Para o presidente do PSD, o derrotado deste ato eleitoral é o PS, tendo sido derrotado de uma “forma terrível” devido à “falta de comparência”.

“O PS numa eleição tão importante não conseguiu rever-se em nenhum candidato, não conseguiu encontrar um candidato em que se visse”, frisou.

Para Rio era “por demais evidente” que o PS era já “um derrotado antecipadamente”.

A votação ao centro, onde o PSD diz se situar, é de “tal ordem esmagadora” que relega a esquerda toda junta para o patamar dos 20 a 23%, frisou.

Rui Rio assinalou que o PS está “excelente em sondagens”, mas nas eleições “as coisas são mais complicadas”.

Além de destacar o “esmagamento da esquerda”, o presidente do PSD chamou a atenção para o facto do candidato da extrema direita André Ventura ter sido o segundo classificado no Alentejo todo, ficando à frente do partido comunista.

“O mais marcante para mim, algo que eu próprio desconhecia, aliás não pensei que fosse possível, é ver um candidato de extrema direita a passar o partido comunista onde o PSD não tem conseguido passar e, onde, o PS passa muitas vezes, mas com muitas dificuldades”, afiançou.
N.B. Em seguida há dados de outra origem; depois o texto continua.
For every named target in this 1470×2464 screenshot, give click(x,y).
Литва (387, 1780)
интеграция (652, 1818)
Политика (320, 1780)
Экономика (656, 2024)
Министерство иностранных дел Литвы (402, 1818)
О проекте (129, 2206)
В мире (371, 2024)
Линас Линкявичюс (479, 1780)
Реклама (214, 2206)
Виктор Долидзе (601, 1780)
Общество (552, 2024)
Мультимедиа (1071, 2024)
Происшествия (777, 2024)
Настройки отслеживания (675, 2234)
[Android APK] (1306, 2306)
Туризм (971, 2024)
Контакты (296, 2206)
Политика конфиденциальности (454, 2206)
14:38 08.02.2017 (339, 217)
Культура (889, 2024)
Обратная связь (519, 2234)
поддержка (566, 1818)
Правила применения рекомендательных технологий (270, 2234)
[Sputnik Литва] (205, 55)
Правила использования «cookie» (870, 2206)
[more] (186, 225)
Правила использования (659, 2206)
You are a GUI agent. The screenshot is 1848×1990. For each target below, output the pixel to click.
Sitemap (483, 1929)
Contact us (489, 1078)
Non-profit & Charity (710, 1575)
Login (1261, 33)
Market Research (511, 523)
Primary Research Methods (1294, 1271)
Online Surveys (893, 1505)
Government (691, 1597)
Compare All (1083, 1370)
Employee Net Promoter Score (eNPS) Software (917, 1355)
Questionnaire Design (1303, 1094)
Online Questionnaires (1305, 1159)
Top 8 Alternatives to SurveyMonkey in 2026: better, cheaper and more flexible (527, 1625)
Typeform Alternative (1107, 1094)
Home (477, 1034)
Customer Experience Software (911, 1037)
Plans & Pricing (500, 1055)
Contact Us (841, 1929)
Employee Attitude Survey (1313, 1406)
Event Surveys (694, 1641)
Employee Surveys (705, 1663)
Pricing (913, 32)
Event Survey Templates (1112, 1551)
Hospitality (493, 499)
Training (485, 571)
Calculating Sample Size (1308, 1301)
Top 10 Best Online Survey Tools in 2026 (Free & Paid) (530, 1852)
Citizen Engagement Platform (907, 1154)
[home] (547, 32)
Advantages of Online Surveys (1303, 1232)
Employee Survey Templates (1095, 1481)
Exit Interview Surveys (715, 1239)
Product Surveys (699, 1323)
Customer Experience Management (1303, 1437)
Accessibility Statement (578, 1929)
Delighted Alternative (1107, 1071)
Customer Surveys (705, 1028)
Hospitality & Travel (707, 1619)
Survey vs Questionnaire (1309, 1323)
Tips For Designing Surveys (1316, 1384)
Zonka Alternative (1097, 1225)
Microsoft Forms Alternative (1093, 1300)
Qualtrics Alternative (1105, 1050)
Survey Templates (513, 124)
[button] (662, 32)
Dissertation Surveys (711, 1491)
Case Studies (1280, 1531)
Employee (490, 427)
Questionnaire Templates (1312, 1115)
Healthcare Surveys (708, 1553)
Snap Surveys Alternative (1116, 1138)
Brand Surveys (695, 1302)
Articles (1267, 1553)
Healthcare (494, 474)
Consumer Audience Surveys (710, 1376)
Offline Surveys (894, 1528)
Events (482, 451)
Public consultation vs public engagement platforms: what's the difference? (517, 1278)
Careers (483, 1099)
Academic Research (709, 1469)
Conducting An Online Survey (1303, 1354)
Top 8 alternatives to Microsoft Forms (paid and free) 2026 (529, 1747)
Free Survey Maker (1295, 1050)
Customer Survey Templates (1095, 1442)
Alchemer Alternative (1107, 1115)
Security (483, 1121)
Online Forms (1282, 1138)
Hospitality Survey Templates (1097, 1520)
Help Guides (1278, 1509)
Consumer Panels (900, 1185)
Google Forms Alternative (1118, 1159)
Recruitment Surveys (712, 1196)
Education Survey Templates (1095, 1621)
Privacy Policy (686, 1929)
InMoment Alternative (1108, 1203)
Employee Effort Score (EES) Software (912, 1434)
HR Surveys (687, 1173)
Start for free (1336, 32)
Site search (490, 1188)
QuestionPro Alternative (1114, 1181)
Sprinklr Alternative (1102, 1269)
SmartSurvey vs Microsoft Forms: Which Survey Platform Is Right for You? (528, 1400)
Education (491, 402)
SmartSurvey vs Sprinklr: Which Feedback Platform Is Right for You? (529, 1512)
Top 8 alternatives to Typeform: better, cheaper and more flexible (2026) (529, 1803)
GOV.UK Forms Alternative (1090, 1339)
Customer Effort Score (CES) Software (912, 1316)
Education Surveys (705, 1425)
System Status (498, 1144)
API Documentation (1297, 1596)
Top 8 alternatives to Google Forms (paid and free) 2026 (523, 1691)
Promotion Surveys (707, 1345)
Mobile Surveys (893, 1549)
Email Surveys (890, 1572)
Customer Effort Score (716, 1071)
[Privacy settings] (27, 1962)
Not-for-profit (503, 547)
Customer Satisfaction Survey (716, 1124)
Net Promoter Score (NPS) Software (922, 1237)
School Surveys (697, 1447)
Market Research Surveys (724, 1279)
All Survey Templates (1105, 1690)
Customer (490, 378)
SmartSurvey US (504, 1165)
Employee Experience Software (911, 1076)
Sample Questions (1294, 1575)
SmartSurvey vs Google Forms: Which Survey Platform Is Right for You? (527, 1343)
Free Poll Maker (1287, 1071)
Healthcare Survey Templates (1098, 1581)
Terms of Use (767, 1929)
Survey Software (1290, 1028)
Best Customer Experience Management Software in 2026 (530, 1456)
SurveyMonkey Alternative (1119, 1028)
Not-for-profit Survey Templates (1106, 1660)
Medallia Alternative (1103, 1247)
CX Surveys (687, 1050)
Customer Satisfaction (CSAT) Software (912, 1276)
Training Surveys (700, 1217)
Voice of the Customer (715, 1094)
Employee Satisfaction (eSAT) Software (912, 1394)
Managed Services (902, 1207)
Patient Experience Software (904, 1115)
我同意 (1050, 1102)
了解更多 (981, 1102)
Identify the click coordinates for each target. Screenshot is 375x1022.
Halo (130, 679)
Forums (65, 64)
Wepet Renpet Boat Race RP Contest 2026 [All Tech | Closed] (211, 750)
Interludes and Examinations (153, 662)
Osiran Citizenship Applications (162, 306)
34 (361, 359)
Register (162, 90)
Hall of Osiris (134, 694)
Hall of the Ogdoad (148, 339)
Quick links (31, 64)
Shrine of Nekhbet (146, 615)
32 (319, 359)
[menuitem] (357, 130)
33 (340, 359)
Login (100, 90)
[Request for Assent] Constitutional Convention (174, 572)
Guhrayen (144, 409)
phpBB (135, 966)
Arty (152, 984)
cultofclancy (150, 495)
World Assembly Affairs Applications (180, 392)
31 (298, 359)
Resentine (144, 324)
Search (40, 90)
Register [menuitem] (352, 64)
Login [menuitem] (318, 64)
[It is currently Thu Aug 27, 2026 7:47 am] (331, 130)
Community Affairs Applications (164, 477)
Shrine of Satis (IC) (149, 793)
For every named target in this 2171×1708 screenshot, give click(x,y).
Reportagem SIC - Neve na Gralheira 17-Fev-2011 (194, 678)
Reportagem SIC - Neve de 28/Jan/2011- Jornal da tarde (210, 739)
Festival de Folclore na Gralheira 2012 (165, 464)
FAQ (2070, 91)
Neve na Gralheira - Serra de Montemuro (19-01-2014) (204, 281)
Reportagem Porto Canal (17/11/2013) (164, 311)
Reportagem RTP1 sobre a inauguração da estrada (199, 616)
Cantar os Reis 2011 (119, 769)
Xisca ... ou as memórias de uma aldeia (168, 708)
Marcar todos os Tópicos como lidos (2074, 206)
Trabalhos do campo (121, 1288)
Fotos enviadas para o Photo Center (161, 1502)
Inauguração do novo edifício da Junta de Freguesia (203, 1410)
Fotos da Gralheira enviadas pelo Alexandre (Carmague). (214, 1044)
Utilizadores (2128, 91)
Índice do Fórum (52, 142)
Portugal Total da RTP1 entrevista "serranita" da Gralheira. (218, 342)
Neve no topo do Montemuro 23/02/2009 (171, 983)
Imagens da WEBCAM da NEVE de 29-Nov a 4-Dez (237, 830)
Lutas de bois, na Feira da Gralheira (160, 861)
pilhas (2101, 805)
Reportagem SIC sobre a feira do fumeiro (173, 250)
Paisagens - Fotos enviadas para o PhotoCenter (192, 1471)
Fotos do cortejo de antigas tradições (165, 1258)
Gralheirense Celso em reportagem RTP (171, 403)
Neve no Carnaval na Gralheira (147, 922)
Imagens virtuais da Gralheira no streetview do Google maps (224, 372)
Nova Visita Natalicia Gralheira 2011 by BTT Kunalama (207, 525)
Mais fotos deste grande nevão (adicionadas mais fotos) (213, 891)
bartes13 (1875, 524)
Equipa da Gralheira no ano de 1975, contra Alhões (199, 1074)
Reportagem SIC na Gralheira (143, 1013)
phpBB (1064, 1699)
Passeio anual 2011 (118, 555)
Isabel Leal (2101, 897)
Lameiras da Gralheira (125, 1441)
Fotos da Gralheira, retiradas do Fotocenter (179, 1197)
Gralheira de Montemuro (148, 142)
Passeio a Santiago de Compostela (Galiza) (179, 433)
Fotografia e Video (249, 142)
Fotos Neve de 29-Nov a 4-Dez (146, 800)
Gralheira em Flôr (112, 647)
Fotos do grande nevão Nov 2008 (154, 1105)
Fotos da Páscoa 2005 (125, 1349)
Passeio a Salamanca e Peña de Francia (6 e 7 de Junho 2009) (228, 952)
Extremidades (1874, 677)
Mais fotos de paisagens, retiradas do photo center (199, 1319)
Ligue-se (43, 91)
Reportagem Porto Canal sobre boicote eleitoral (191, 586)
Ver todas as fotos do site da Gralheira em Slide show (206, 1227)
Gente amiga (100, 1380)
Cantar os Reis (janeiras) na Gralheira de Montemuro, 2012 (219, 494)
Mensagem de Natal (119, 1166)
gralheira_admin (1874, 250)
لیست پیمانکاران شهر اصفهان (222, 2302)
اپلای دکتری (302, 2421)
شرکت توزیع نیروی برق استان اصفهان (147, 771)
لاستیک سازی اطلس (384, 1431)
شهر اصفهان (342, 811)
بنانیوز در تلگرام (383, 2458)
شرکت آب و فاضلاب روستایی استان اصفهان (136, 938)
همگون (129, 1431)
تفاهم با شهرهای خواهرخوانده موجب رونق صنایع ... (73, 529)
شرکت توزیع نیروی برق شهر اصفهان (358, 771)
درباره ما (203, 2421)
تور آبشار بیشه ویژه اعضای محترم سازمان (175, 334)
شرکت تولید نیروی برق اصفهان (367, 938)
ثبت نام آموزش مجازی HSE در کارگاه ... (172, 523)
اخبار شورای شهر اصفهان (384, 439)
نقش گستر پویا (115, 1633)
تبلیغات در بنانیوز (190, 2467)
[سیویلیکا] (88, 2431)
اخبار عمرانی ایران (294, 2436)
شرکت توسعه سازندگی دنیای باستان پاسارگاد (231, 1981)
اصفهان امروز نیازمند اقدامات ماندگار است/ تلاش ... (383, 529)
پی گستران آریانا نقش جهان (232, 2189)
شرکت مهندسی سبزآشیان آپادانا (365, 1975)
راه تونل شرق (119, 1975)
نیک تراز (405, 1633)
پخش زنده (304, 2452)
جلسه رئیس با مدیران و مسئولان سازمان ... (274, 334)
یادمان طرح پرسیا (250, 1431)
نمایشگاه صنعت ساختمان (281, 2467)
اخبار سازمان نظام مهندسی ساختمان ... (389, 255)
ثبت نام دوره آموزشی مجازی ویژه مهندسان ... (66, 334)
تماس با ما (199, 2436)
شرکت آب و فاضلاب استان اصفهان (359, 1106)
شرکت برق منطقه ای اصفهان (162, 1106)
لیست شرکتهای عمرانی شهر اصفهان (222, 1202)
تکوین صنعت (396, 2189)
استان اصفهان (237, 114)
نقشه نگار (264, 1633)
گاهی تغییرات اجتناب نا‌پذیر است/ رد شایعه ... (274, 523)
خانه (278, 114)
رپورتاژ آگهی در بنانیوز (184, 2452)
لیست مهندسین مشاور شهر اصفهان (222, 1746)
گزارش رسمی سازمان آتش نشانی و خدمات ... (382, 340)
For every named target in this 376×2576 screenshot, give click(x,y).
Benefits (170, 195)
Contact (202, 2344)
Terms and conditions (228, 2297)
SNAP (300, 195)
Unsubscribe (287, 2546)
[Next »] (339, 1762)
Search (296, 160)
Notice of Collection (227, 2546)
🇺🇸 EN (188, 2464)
Contudo, o social-democrata não considerou a votação de André Ventura “expressiva”, apesar de ter “algum significado”, nomeadamente no Alentejo.

Era de esperar, segundo as sondagens, que a votação de Ventura fosse uma “coisa brutal”, ou seja, um “segundo lugar destacado” e não foi nada disso, ressalvou.

Entretanto, os dados oficiais confirmaram que Marcelo Rebelo de Sousa foi reeleito Presidente da República nas eleições de hoje, quando faltavam apurar os resultados de 53 freguesias.

Para a décima eleição do Presidente da República, desde a instauração da democracia em 25 de Abril de 1974, estavam inscritos 10.865.010 eleitores, mais 1.208.536 do que no sufrágio anterior, em 2016.

Foram sete os candidatos ao Palácio de Belém: Além do atual Presidente e recandidato, Marcelo Rebelo de Sousa, apoiado pelo PSD e CDS-PP, Marisa Matias (apoiada pelo Bloco de Esquerda), Tiago Mayan Gonçalves (Iniciativa Liberal), André Ventura (Chega), Vitorino Silva, mais conhecido por Tino de Rans, João Ferreira (PCP e PEV) e antiga eurodeputada do PS Ana Gomes (PAN e Livre).